Suricata writes its richest event stream through EVE JSON, the newline-delimited JSON log used for alerts, flow records, protocol metadata, and statistics. Enabling the eve-log output gives local operators and downstream collectors one parseable file instead of spreading useful context across separate text logs.
The packaged configuration normally stores this output under /var/log/suricata/eve.json through the default-log-dir setting and the outputs list in /etc/suricata/suricata.yaml. Many installs already ship with eve-log enabled, but custom baselines, hardened configs, or copied snippets can disable it or remove event types that a collector expects.

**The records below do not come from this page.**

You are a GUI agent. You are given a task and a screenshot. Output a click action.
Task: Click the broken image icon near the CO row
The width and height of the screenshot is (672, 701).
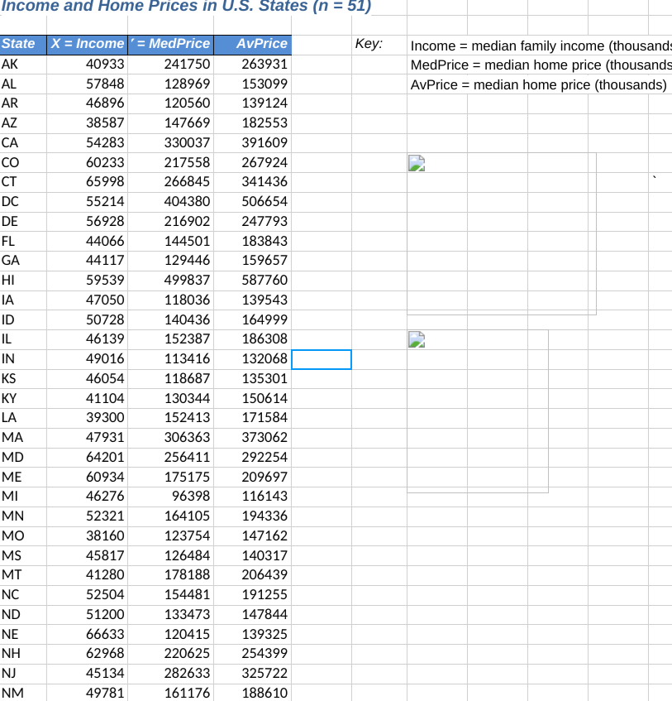pyautogui.click(x=417, y=163)
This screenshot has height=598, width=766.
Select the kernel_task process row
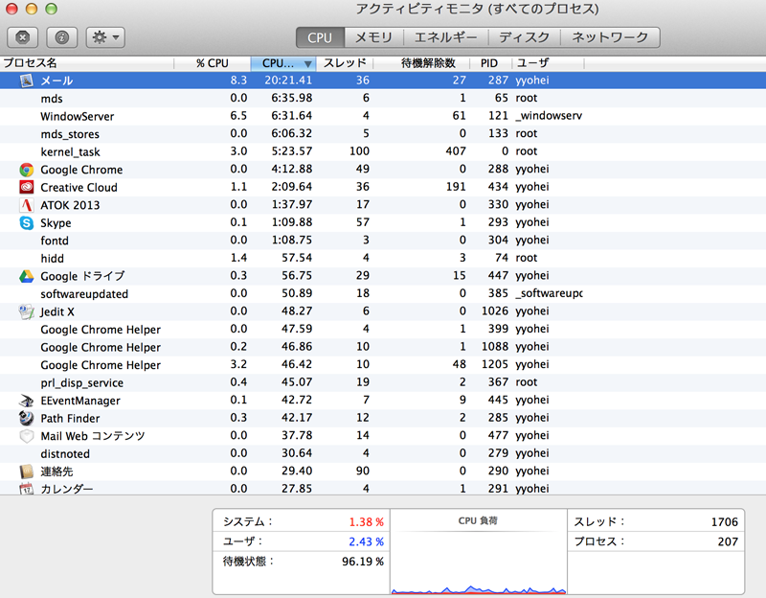tap(287, 152)
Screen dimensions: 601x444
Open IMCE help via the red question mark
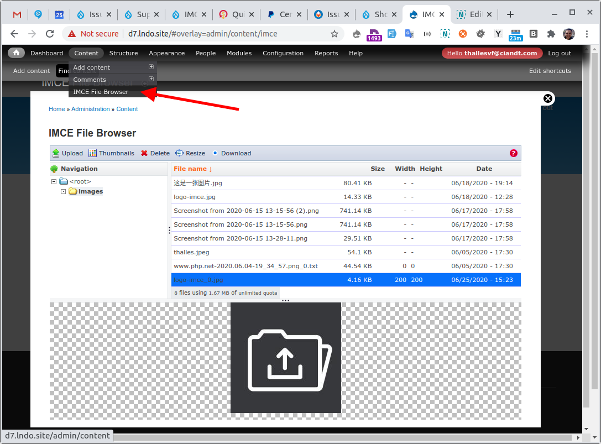click(513, 153)
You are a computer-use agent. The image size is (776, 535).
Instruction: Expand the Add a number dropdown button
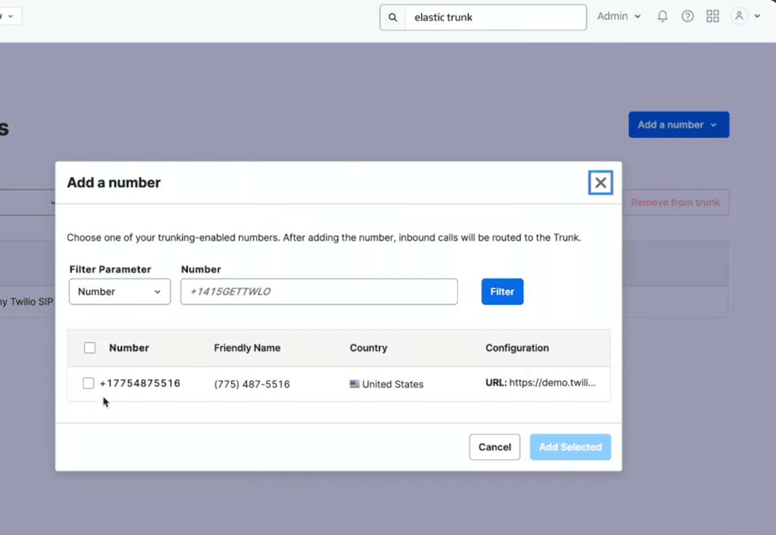678,125
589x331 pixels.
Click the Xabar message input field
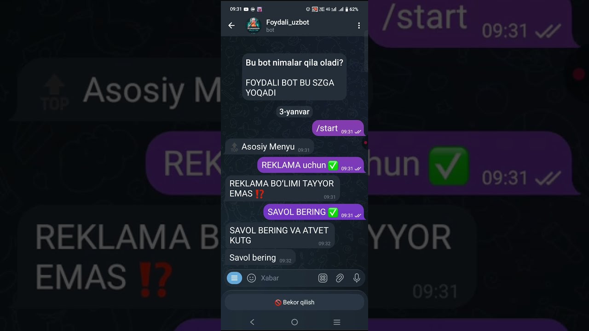point(286,278)
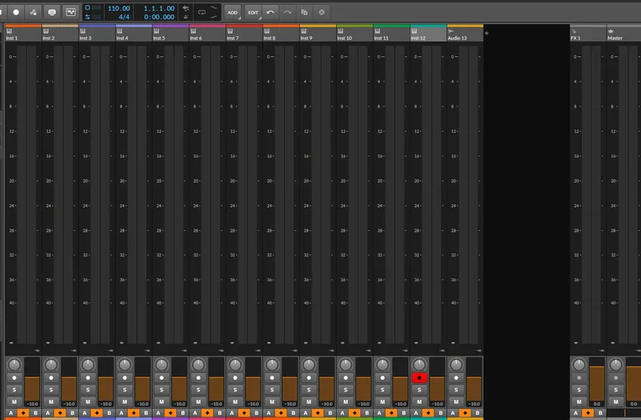Solo the Inst 1 track

click(x=14, y=390)

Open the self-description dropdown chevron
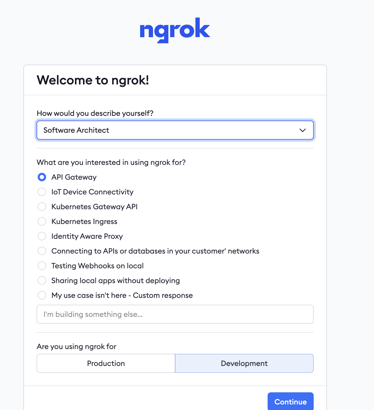(x=303, y=130)
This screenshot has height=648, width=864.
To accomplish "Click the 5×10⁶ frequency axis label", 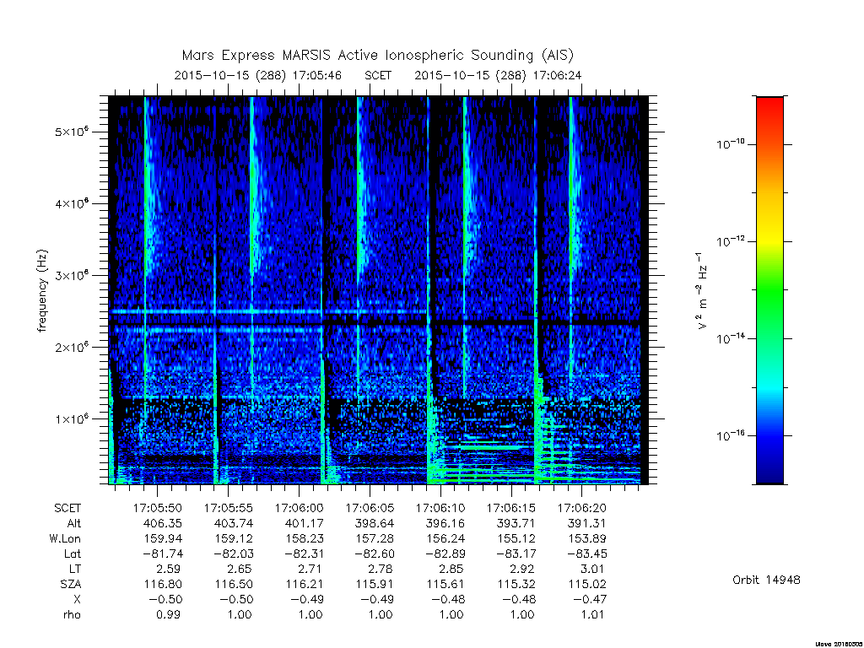I will click(73, 132).
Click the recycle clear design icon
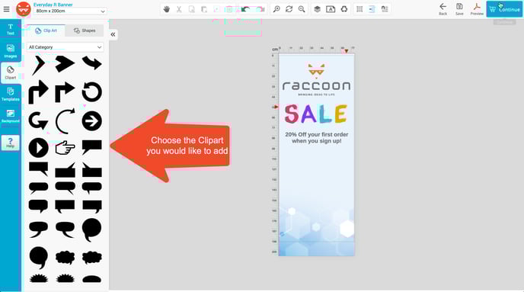524x292 pixels. coord(344,9)
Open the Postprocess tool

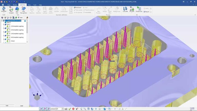139,9
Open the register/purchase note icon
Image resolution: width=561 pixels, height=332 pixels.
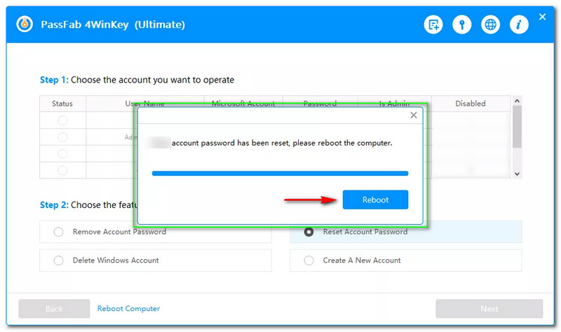[x=433, y=25]
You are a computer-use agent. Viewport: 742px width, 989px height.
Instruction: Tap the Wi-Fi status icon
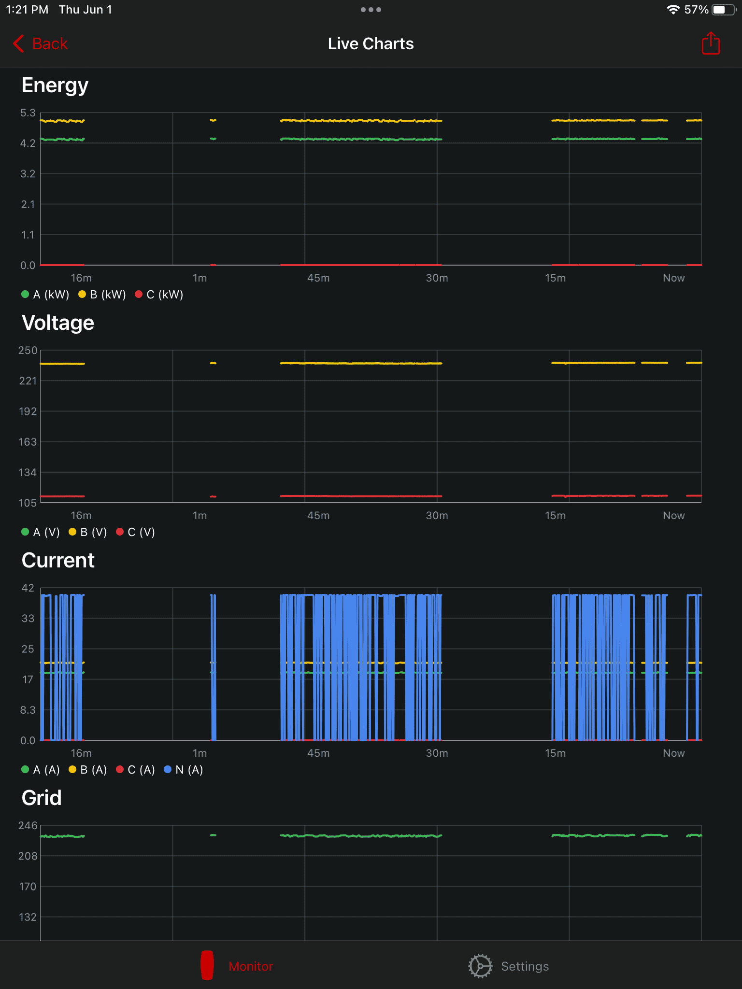673,10
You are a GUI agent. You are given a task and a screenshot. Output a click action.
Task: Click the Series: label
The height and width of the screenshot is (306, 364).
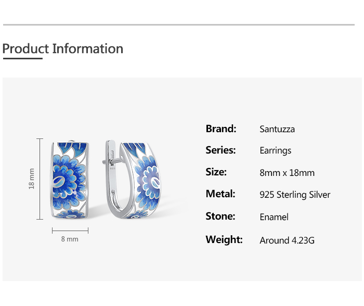click(220, 150)
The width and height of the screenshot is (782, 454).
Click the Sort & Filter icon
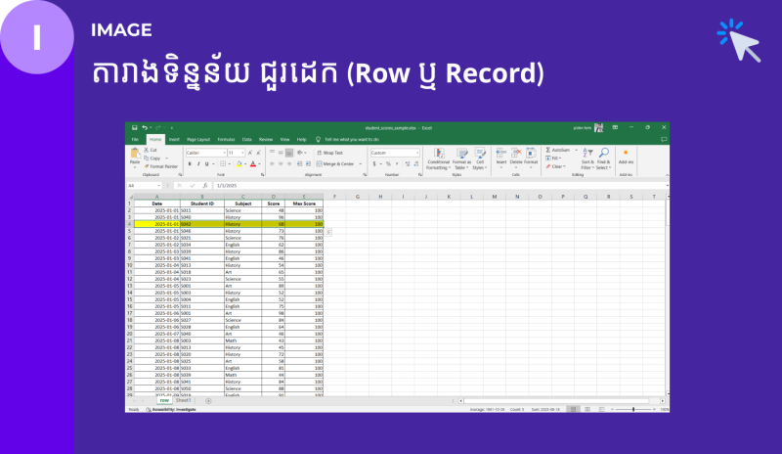587,154
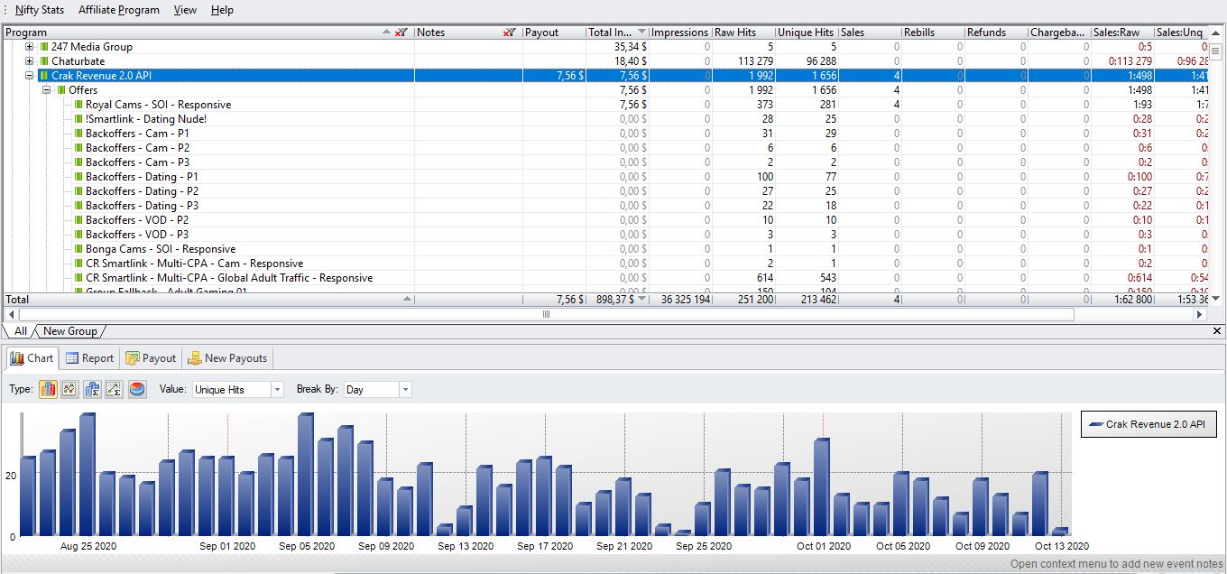Select the bar chart type icon
This screenshot has width=1227, height=574.
click(48, 389)
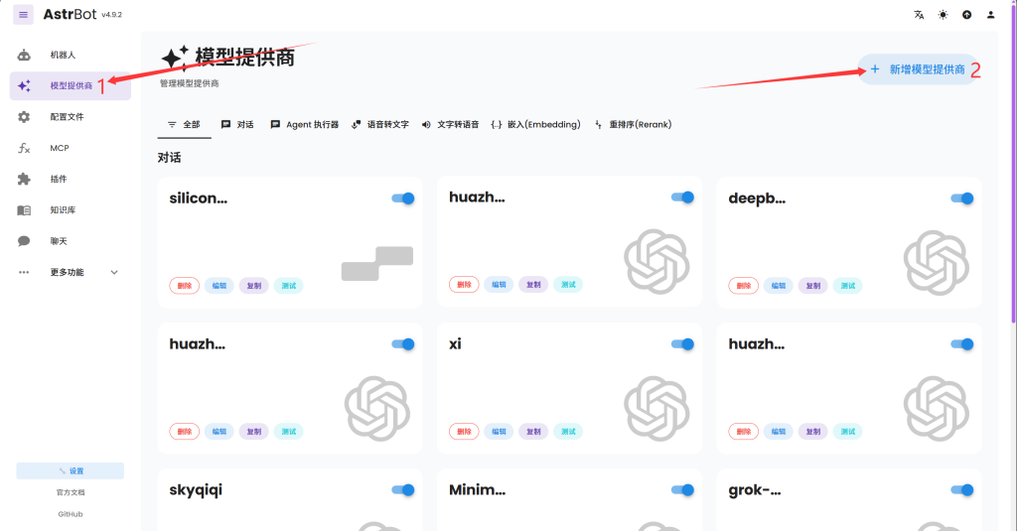Click 新增模型提供商 button
This screenshot has height=531, width=1017.
[x=917, y=69]
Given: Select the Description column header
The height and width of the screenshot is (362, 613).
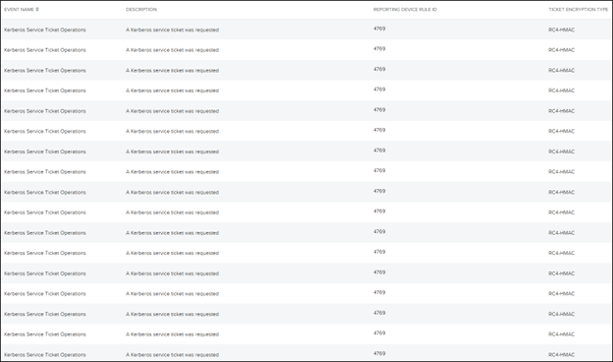Looking at the screenshot, I should (x=141, y=10).
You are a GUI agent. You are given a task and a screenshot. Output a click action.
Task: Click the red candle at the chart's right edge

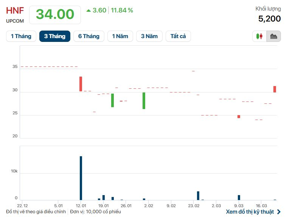[275, 89]
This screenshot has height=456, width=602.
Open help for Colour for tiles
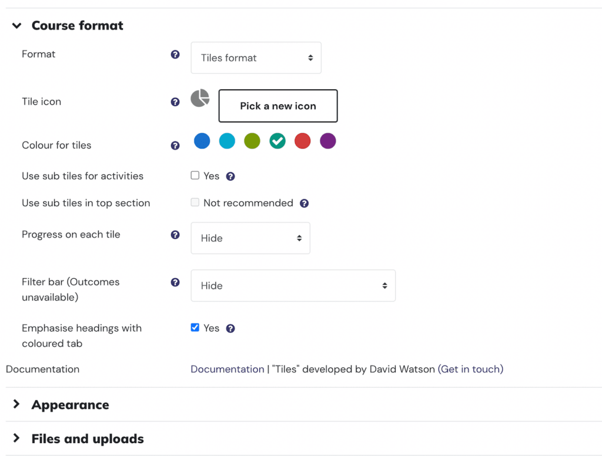(x=175, y=146)
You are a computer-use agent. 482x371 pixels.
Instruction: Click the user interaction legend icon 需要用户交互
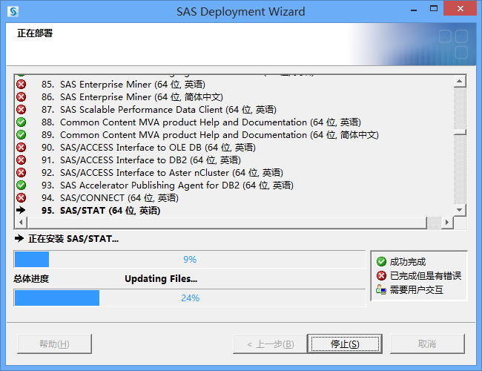pos(381,290)
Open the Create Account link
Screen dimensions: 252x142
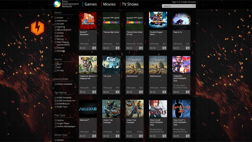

Keep the change narrow: enable the file output, test the YAML, restart the running sensor, and parse one EVE event from an isolated run or approved packet capture. The offline verification writes temporary output under /tmp/eve-check so the production eve.json file is not overwritten while the setting is checked.
Related: How to read Suricata eve.json logs
$ sudo cp -a /etc/suricata/suricata.yaml /etc/suricata/suricata.yaml.bak
$ sudoedit /etc/suricata/suricata.yaml
outputs: - eve-log: enabled: yes filetype: regular filename: eve.json types: - alert: tagged-packets: yes - http: extended: yes - dns: requests: yes responses: yes - tls: extended: yes - stats: totals: yes threads: no deltas: no - flow
Keep any additional event types already required by your sensor or collector. This focused block writes alerts, selected protocol metadata, statistics, and flow records to the same EVE file.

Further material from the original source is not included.